3.3 Sequential and Contextual Models
🪄 Step 1: Intuition & Motivation
Core Idea: Matrix Factorization and Neural CF assume that user preferences are static — that your tastes don’t change much over time. But in reality, human preferences evolve:
You might watch romantic comedies on weekends, documentaries on weekdays, and Christmas movies in December.
Sequential and Contextual Models capture this dynamic behavior — they model what you liked yesterday to predict what you’ll like today.
Simple Analogy: Think of a recommender as your best friend who notices patterns over time. If you’ve been binge-watching Marvel movies, they won’t recommend a slow romance tonight — they’ll say,
“You’re clearly in a superhero mood — how about Doctor Strange next?” 🦸♂️
That’s sequential modeling — predicting the next action based on recent history.
🌱 Step 2: Core Concept
The goal is to model the sequence of user-item interactions over time. Instead of treating each interaction as independent, we view it as a temporal trajectory:
$$ S_u = [i_1, i_2, i_3, ..., i_T] $$where $S_u$ is user $u$’s interaction sequence over time.
The model tries to predict:
What’s the next item ($i_{T+1}$) this user will interact with?
To do this, modern recommenders use sequence models like:
- RNNs / GRUs → capture sequential dependencies
- Transformers → capture long-range patterns using self-attention
Let’s unwrap these intuitively.
What’s Happening Under the Hood?
🌀 Recurrent Neural Networks (RNNs)
RNNs process interactions one at a time, maintaining a hidden state that summarizes past behavior.
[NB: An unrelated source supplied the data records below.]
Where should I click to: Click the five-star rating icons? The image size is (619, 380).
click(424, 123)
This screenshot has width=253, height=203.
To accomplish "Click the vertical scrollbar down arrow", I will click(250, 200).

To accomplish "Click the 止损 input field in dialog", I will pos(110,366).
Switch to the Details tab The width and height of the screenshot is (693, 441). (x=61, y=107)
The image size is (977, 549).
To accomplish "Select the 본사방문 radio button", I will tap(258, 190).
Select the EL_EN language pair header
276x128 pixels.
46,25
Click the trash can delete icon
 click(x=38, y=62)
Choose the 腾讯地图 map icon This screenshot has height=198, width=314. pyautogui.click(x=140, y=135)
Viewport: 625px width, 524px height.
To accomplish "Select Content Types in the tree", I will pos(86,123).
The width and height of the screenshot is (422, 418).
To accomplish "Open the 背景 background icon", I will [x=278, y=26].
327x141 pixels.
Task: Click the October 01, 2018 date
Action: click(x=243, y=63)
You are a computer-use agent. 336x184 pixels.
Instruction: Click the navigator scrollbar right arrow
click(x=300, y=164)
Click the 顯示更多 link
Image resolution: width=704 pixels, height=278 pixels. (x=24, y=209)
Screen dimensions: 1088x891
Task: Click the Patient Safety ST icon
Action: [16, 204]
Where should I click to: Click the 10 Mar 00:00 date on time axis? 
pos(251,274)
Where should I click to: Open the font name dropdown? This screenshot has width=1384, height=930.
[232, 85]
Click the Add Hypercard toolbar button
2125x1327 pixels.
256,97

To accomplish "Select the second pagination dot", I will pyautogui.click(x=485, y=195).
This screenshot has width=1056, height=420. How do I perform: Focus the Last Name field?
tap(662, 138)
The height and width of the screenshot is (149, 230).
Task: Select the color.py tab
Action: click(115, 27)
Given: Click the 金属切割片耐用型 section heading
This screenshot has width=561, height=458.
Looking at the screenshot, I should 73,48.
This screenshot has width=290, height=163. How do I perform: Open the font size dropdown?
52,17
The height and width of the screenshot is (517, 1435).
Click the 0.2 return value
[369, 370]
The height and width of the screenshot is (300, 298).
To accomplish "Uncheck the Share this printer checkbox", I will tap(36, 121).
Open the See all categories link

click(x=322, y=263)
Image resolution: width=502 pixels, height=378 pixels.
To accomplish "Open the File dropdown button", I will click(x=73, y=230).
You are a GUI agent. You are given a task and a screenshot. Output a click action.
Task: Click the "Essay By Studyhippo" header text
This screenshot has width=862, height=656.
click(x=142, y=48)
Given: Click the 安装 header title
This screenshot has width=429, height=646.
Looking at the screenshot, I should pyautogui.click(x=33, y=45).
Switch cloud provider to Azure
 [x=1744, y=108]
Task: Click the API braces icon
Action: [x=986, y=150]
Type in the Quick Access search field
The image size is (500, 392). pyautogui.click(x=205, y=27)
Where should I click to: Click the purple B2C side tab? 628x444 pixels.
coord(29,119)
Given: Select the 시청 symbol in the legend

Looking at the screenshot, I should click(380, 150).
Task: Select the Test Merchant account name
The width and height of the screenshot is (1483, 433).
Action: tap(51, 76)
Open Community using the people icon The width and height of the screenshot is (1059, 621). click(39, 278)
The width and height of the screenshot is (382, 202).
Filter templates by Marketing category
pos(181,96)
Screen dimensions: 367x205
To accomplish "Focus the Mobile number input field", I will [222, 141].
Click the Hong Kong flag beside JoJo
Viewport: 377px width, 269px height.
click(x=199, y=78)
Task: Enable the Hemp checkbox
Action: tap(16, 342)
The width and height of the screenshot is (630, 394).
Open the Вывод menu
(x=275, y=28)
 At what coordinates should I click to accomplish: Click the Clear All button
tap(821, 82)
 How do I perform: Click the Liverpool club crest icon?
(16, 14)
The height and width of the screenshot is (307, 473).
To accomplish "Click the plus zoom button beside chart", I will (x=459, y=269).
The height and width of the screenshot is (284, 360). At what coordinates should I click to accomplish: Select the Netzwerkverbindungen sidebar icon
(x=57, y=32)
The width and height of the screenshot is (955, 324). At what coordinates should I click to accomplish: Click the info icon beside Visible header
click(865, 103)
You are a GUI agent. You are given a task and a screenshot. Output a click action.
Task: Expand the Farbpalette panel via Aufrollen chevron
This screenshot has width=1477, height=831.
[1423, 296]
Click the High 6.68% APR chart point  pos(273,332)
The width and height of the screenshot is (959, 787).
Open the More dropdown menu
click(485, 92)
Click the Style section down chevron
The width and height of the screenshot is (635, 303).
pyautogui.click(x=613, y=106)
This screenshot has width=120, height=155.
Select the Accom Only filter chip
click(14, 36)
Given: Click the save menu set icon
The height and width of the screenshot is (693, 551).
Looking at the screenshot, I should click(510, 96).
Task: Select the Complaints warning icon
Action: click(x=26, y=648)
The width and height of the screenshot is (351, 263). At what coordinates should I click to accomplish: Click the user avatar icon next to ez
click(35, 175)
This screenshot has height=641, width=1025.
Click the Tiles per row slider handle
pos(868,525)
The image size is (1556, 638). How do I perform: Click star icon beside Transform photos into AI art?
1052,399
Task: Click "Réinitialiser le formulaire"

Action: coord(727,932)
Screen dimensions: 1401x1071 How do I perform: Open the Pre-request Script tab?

For a sequence of items $[i_1, i_2, …, i_T]$:
$$ h_t = f(Wx_t + Uh_{t-1}) $$- $x_t$: embedding of item $i_t$
- $h_t$: hidden state (memory of what came before)
At each step, $h_t$ captures cumulative context — like “User recently watched action movies.”
But RNNs struggle with long-term dependencies — they forget older preferences over time.
🧠 Gated Recurrent Units (GRUs)
GRUs improve memory handling with gates — they decide what to remember or forget:
$$ h_t = (1 - z_t)h_{t-1} + z_t \tilde{h}_t $$- $z_t$: update gate → how much new info to take in
- $\tilde{h}_t$: candidate hidden state
This helps the model balance recency (latest items) with stability (long-term taste).
⚡ Transformers
Transformers skip recurrence altogether and use self-attention to look at all past interactions simultaneously.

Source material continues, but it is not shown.